**DESCRIPTION OF THE TASK:** Nothing but the lines from the one containing "Image resolution: width=360, height=780." through the one containing "Report an Issue (180, 586)", both included, should be given again, each exactly as written below.

**RECORD EXCERPTS:**

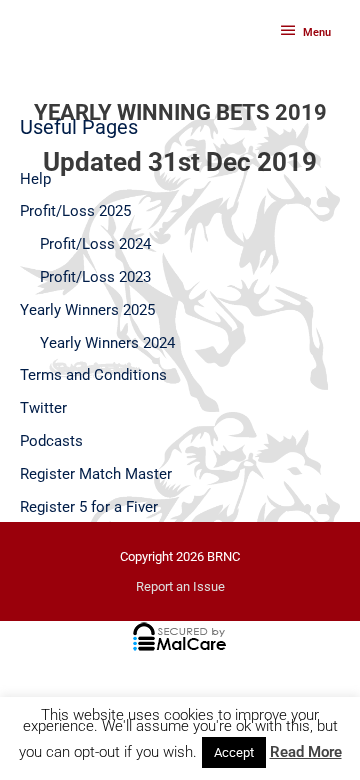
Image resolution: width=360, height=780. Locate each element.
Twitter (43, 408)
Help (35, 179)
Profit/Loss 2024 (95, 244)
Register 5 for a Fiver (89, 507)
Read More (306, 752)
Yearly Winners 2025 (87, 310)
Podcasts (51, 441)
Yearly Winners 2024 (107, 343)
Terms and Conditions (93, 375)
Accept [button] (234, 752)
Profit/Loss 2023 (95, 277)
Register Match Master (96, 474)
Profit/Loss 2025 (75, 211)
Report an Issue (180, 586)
---
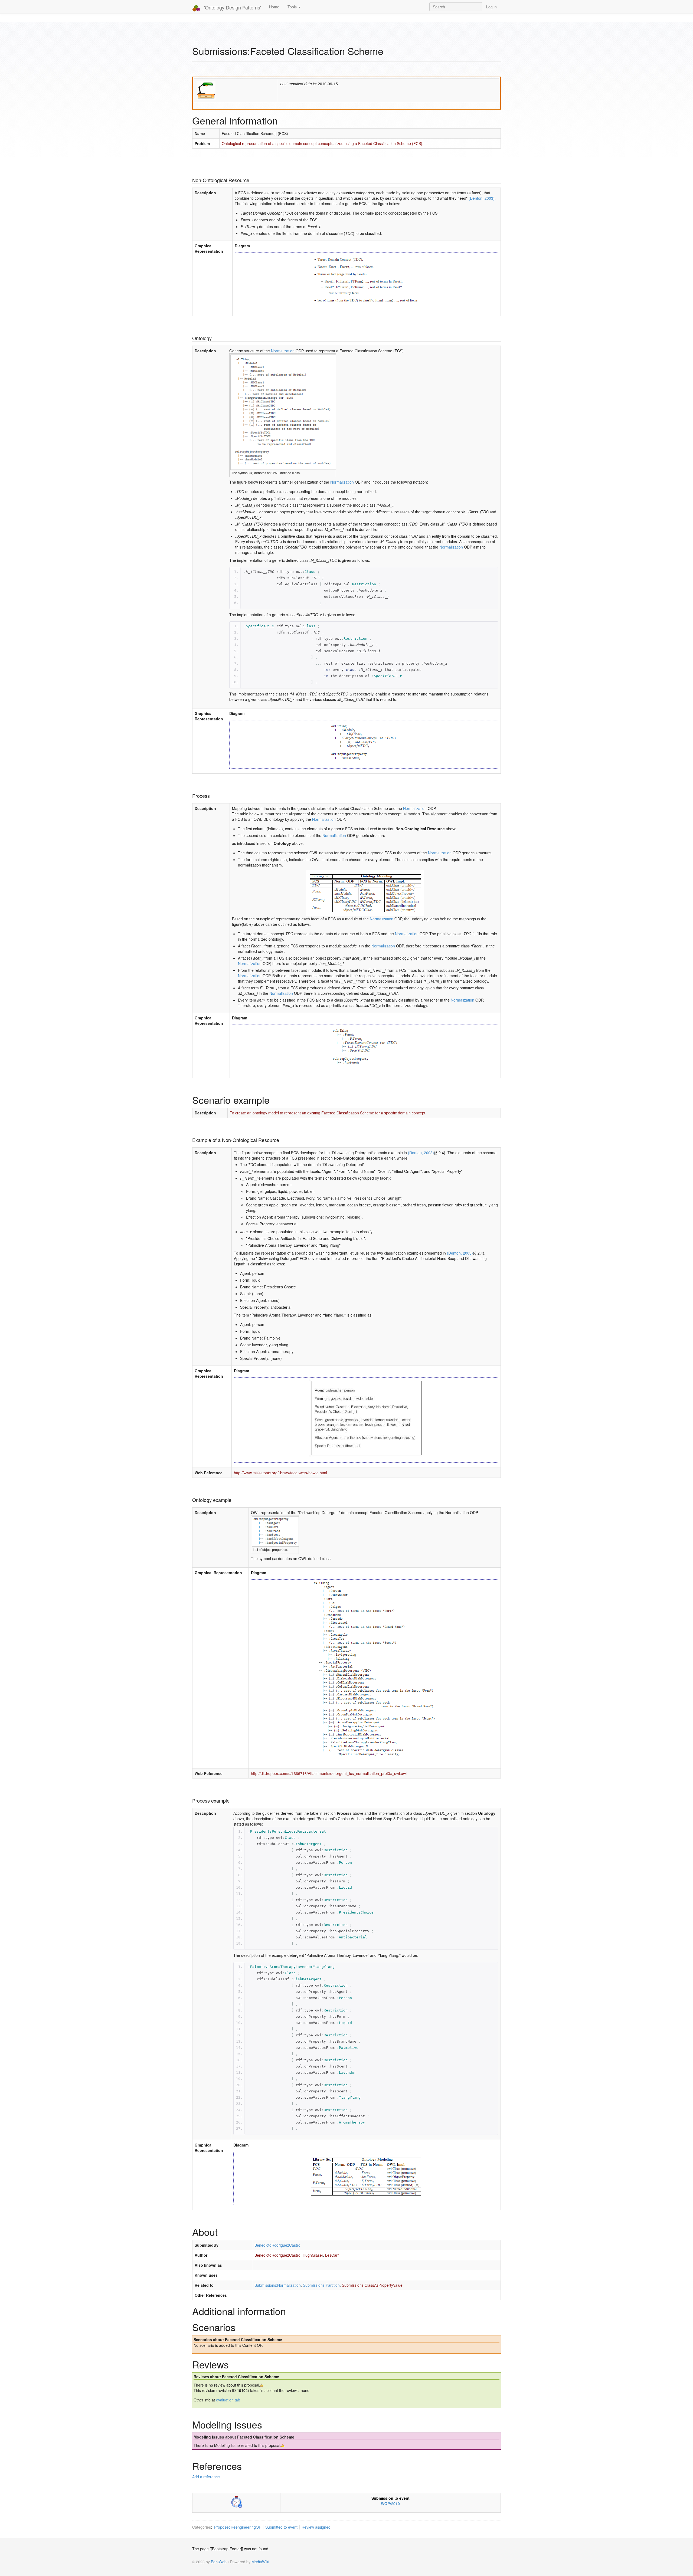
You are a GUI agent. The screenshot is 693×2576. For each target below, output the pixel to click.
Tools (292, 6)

**OUTPUT FOR THIS EXERCISE:**
Image resolution: width=360, height=780. Locate each element.
Twitter (43, 408)
Help (35, 179)
Profit/Loss 2024 (95, 244)
Register 5 for a Fiver (89, 507)
Read More (306, 752)
Yearly Winners 2025 (87, 310)
Podcasts (51, 441)
Yearly Winners 2024 (107, 343)
Terms and Conditions (93, 375)
Accept [button] (234, 752)
Profit/Loss 2023 (95, 277)
Register Match Master (96, 474)
Profit/Loss 2025 (75, 211)
Report an Issue (180, 586)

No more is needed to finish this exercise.